These data were downloaded from the National Highway Traffic Saftey Administration (NHTSA) Fatality Analysis Reporting System (FARS) FTP site. The data are divided into multiple subfiles and I will be using three. Data from the US Census Bureau detaling population demographics is also used to adjust state-wide data by population size.
FARS contains data on fatal crashes within the United States. For a acrash to be included in FARS in must involve both a motor vehicle on a public trafficway and the death of a vehilce occupant within 30 days of the crash. These data are compiled from a variety of state documents, including police reports, EMS reports, and medical examiner report. The dataset contains over 100 variables.
Detailed information about the datasets is avaible in the FARS User Manual
One record per crash, data about the ecrash location and characteristics, including weather conditions
One record per person involved in the crash, including people who were not in the vehicle, like pedestrians. Contains information about people, sich as age, injury severity, and restraint use.

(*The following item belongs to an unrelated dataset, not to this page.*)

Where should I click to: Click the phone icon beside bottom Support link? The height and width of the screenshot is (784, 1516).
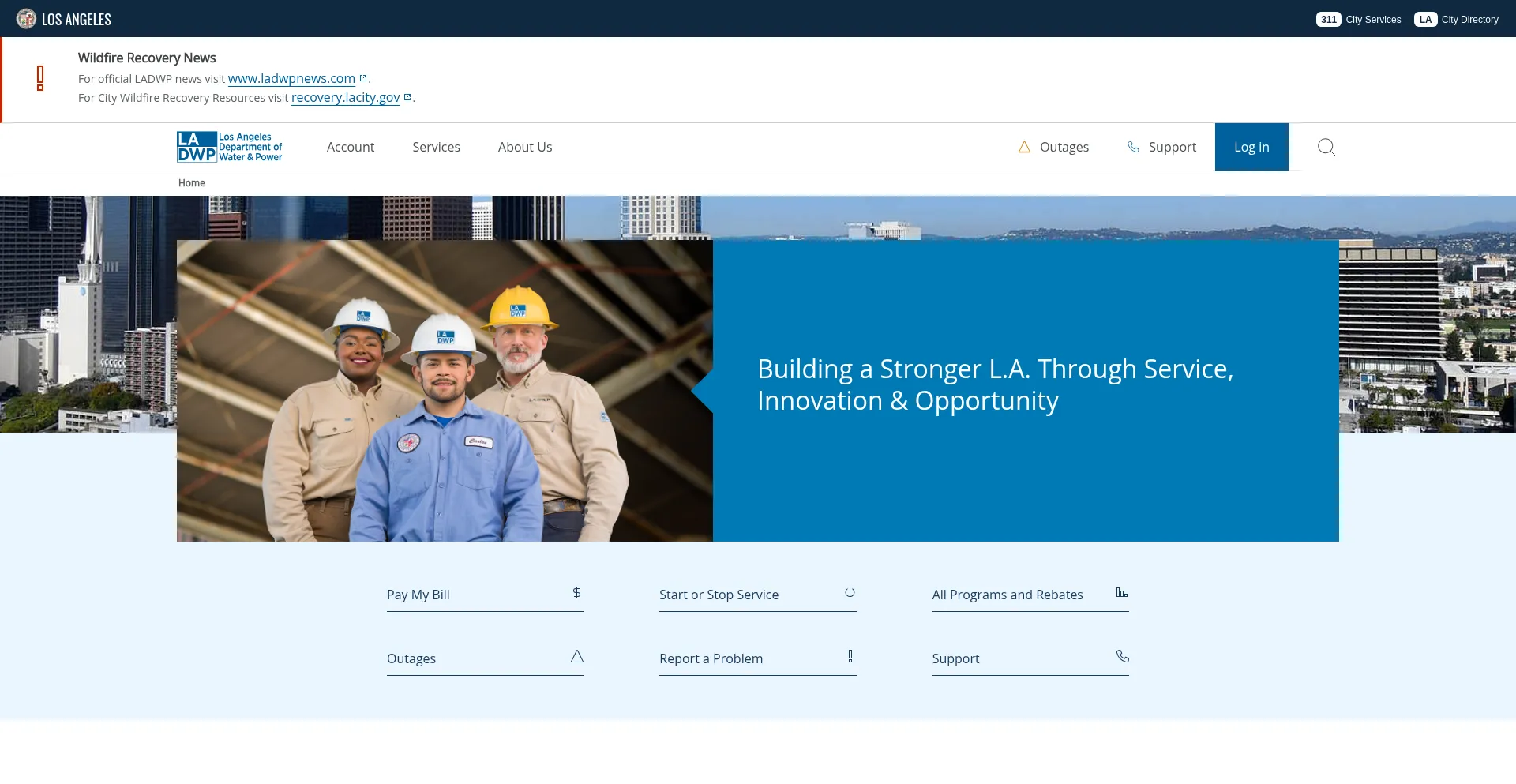click(x=1122, y=656)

One record per vehicle involved in the crash, contains information like the make and model of the vehicle.
The census data and 2015 FARS datasets are avaible in csv format and can be imported into python with pandas. The 2011-2014 FARS data are available in SAS and DBF format. I chose to use the DBF files and used functions within the dbfread package to import the files and convert them to pandas dataframes.
For each tyoe of file, I imported the data into python and converted it to a data frame. After adding a new column for year, i merged all of the data into one dataframe. The location information about the crash is only present in the accident file, so I extracted it and merged it with the vehicle and person dataframes. I then wrote these files to csv to use in data exploration.
For the census file, the years were coded as sigle digit numbers, so I recoded them as the actual yearly value.
There are some missing values that I have left in at this point. I will remove records with missing values in relavant features on an analysis basis.